I told my mother (but she wasn’t tall and thin like my mother; rather, she was shorter and rounder): “I need to go somewhere.”

She said, "All right.”

Then I was in a motel. I had little money. I took a long, hot shower. I called a cab company. "I need to go to the synagogue," I said. The cab picked me up. I sat in the front seat. The driver asked questions, but I don’t remember them. He gave me advice, but I don’t remember any of it.

The cab arrived at the synagogue. No one was standing outside. The driver said he would be back when services were over.

I went through glass doors and into the foyer. From my right, someone slapped a yarmulke into my hand. The yarmulke was small and had a thin elastic string that fit beneath the neck and had what looked like a black lace bow in the top center. I don’t remember if I put on the yarmulke.

Light was dim in the main room. The room was wider than it was long. There were several rows of pews. One set of pews -- five rows and to my right -- were perpendicular to the other pews. Ten or 12 young men sat in those pews, facing to my right. An older man taught the young men. The remaining pews -- facing front -- were filled with men, women and children together.

A man to my right handed a white garment to me. At first I thought it was a shirt, but it was more than a shirt. The man said I should take off my shirt and put on the white garment. I wore a black pullover shirt. I took it off and put it on an empty back pew, then put the white garment over my shoulders. The garment was of heavy fabric, similar to a light cotton canvas, and not bridal white, but more of a creamy white. The garment went to below my knees. (I wore blue jeans.)

A woman to my left asked if I could hear what the older man was saying to the younger men in the pews to our right. I said, "I hear a sound, but I can’t hear the words." She said she couldn’t hear any words, either.

A short time later, services ended. Someone said I should go through a door to the right. I did. A long line of teenage girls and boys were in the hall, walking toward the door I came through.

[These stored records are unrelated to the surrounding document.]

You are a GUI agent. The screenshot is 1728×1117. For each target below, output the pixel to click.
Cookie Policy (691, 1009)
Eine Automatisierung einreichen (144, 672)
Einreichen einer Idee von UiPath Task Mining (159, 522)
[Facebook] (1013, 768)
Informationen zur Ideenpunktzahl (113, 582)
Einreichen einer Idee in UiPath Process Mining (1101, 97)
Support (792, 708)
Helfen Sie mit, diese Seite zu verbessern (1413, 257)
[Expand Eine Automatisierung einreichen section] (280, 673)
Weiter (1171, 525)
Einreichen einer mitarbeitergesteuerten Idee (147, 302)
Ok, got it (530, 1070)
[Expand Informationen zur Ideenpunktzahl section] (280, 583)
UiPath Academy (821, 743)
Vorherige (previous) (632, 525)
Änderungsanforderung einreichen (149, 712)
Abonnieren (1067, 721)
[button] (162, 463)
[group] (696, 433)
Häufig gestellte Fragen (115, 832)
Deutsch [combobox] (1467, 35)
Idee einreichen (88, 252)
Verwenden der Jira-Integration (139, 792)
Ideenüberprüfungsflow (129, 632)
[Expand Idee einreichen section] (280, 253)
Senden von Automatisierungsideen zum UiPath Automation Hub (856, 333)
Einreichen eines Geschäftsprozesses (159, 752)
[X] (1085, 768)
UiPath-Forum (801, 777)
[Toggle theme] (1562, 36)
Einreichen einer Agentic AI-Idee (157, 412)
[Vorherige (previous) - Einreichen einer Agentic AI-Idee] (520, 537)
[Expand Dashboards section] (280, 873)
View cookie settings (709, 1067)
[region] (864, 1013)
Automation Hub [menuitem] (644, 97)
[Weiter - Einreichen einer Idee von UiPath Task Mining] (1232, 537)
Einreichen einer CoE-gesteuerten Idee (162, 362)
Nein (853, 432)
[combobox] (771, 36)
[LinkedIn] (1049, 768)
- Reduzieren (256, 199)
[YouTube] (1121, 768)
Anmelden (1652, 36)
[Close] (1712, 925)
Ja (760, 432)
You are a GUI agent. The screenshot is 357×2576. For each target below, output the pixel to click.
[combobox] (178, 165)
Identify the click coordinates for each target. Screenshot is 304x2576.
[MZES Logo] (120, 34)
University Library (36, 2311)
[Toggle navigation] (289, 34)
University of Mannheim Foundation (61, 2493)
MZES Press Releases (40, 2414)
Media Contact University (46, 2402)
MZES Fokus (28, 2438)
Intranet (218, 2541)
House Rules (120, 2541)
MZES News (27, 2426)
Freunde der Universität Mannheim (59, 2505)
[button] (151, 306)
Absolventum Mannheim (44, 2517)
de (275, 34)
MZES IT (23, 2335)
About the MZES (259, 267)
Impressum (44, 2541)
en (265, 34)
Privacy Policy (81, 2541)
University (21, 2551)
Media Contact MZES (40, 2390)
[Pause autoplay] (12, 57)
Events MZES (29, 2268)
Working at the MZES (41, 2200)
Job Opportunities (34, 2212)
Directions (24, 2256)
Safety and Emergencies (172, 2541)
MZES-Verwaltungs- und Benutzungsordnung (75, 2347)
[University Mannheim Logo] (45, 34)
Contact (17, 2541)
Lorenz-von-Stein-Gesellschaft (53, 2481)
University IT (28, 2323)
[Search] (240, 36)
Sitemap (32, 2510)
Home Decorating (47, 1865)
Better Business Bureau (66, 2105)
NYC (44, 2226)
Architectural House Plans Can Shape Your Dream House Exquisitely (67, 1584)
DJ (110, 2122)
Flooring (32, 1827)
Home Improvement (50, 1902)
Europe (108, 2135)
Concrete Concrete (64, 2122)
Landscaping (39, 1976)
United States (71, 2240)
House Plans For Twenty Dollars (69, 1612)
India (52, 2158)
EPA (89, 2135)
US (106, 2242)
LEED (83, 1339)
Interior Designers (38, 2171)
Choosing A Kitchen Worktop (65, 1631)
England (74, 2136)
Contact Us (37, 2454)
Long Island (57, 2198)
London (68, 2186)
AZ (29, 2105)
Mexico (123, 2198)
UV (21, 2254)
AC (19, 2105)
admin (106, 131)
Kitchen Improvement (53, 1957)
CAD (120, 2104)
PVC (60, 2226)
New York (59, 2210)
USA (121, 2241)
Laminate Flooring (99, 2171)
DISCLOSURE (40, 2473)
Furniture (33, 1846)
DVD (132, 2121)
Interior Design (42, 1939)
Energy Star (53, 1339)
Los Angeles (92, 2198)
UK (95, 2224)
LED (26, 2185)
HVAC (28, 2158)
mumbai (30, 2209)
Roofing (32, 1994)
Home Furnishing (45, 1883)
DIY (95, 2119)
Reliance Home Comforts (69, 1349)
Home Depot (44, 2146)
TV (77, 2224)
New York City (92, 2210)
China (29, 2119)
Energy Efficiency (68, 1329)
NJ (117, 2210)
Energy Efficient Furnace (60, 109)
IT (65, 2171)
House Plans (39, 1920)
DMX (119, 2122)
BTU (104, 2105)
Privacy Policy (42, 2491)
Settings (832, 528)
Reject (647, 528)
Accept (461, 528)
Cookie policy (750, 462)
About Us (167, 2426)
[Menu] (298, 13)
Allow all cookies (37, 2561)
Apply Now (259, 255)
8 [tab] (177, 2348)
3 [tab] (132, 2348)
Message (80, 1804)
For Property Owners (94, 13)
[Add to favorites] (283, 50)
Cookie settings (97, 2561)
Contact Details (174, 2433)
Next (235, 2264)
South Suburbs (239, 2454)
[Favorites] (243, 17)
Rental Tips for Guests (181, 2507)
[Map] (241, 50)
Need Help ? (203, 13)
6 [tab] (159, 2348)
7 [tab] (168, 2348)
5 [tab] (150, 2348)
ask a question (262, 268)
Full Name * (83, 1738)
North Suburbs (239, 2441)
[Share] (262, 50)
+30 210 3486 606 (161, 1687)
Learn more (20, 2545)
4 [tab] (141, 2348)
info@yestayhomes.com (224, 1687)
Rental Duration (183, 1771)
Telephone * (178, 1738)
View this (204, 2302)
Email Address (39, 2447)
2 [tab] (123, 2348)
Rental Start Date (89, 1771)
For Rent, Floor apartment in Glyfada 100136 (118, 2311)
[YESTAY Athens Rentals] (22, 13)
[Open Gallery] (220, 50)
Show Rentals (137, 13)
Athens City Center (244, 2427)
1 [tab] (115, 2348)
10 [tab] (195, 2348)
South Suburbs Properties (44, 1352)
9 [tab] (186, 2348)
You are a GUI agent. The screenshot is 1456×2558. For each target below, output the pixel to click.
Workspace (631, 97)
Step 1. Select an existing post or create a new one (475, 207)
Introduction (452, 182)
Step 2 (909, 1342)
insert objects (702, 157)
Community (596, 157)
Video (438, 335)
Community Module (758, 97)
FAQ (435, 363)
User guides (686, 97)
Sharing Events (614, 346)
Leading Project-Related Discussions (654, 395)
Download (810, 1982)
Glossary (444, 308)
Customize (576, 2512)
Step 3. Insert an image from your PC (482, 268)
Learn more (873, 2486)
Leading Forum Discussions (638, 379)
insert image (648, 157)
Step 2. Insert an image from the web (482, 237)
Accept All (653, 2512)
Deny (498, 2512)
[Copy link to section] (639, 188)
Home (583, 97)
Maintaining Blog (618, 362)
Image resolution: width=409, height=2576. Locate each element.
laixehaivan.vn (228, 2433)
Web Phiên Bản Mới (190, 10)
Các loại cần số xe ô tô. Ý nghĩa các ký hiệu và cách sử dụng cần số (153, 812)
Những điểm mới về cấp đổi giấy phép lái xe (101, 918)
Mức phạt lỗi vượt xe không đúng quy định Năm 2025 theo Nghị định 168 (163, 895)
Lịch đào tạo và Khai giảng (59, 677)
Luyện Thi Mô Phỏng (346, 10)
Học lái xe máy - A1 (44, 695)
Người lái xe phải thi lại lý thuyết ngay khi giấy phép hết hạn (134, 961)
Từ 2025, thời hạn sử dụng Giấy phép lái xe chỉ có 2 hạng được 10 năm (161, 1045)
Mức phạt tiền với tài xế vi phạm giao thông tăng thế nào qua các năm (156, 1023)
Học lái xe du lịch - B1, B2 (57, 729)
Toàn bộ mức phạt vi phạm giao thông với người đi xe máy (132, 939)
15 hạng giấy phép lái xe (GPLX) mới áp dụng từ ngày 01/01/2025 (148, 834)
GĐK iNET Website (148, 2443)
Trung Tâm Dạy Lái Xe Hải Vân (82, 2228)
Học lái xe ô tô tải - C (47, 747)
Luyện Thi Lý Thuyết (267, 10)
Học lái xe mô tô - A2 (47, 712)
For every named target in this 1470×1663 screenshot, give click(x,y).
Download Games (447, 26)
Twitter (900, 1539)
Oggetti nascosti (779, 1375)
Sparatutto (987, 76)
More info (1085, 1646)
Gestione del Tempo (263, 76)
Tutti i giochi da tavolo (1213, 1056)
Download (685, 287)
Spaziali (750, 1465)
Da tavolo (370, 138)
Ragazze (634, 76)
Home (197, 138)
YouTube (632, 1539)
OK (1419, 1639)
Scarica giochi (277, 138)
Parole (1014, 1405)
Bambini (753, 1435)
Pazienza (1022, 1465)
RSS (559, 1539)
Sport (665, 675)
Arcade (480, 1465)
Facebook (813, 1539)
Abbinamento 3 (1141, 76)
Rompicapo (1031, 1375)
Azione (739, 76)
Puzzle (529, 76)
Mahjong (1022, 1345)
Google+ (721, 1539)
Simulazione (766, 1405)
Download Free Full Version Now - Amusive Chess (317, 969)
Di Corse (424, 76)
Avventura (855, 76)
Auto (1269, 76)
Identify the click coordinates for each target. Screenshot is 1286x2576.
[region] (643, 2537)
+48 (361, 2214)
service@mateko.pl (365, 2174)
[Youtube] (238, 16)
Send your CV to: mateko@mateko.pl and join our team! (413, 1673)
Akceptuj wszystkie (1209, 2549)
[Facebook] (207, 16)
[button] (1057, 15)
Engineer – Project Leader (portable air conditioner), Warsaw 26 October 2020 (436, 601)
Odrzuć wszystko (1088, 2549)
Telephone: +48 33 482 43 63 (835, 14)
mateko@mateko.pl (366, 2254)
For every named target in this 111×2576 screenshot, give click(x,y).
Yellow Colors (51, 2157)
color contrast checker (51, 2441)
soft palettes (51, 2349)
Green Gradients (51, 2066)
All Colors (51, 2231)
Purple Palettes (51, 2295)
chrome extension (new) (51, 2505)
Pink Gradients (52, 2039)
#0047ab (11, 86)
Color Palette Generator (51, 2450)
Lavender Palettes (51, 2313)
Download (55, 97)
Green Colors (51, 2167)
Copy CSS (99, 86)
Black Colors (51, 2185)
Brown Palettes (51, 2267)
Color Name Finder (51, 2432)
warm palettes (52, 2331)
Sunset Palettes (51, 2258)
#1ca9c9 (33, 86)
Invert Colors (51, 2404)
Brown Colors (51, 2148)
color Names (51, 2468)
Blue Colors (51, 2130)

I went to the back of the synagogue. I looked for a bathroom. There were white cardboard signs with hand-written letters and numbers -- “1609” “C-1202,” but none labeled “Men’s Room.”

I went back up the hall and asked a man where the bathroom was. He said it was in the direction I came from, three doors down on the left. I went where he said. The designated door led to a room with many tables and small electric motors. I did not find a bathroom, so I went to the front of the hall. The cab driver was talking with two congregants of the synagogue. The driver then went into the main room and sat in a pew.

I went outside and found hundreds of people in a wide grassy area with tall trees left of the synagogue. A woman asked if I needed help. I said, “I can’t find my car.” The woman asked what kind of car I had. “A black 1954 Ford,” I said.

I walked around, looking for the car. I passed in front of an eight-foot drop-off, lined with brick, and that divided the grassy area into a high part and a lower part. People sat on the grass and in the shade of trees above the wall. In the lower area, several dozen young women and young men appeared and began a dance.

Four young men approached. One said, “You are looking for your car.” I said I was. He said, “My friend says your license is about to expire. And, one of the tires will go flat in about seven days.” He wrinkled his nose. “And, you really should wash the car.” Woke up.